Re: [bug?] Missed parallel safety checks, and wrong parallel safety

From: Robert Haas <robertmhaas(at)gmail(dot)com>
To: Amit Kapila <amit(dot)kapila16(at)gmail(dot)com>
Cc: Greg Nancarrow <gregn4422(at)gmail(dot)com>, Tom Lane <tgl(at)sss(dot)pgh(dot)pa(dot)us>, "tsunakawa(dot)takay(at)fujitsu(dot)com" <tsunakawa(dot)takay(at)fujitsu(dot)com>, Bharath Rupireddy <bharath(dot)rupireddyforpostgres(at)gmail(dot)com>, PostgreSQL Hackers <pgsql-hackers(at)lists(dot)postgresql(dot)org>
Subject: Re: [bug?] Missed parallel safety checks, and wrong parallel safety
Date: 2021-05-06 11:05:46
Message-ID: CA+Tgmobe8Wrc3X51bP0Onr=U08PM13Via5M9jF2M50sfvjN4Hw@mail.gmail.com
Views: Raw Message | Whole Thread | Download mbox | Resend email
Thread:
Lists: pgsql-hackers

On Thu, May 6, 2021 at 3:00 AM Amit Kapila <amit(dot)kapila16(at)gmail(dot)com> wrote:
> The idea here is to check for parallel safety of functions at
> someplace in the code during function invocation so that if we execute
> any parallel unsafe/restricted function via parallel worker then we
> error out.
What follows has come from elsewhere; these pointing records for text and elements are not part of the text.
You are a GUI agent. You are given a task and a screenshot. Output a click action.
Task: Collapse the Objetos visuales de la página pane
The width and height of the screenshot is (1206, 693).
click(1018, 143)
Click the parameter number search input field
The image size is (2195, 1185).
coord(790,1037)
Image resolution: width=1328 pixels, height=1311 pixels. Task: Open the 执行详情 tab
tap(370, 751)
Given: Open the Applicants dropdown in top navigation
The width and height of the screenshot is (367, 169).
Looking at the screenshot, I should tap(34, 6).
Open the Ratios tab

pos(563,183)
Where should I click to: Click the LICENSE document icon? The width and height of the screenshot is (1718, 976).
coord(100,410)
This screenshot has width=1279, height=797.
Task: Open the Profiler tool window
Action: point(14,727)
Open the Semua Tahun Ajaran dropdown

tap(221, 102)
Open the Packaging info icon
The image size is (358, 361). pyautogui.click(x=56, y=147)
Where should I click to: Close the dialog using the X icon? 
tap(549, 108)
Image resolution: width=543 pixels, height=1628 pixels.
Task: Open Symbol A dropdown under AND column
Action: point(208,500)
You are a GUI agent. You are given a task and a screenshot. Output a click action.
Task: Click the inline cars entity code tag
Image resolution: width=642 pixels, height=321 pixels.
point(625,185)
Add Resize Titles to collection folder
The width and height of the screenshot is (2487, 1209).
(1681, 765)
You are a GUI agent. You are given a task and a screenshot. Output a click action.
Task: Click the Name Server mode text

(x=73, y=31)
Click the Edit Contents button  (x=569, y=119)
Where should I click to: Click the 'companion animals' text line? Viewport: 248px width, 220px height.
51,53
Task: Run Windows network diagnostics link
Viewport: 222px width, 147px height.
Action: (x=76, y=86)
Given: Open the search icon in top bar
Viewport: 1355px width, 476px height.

I think that is a good safety net especially if we can do
> it with some simple check. Now, we already have pg_proc information in
> fmgr_info_cxt_security for non-built-in functions, so we can check
> that and error out if the unsafe function is invoked in parallel mode.
> It has been observed that we were calling some unsafe functions in
> parallel-mode in the regression tests which is caught by such a check.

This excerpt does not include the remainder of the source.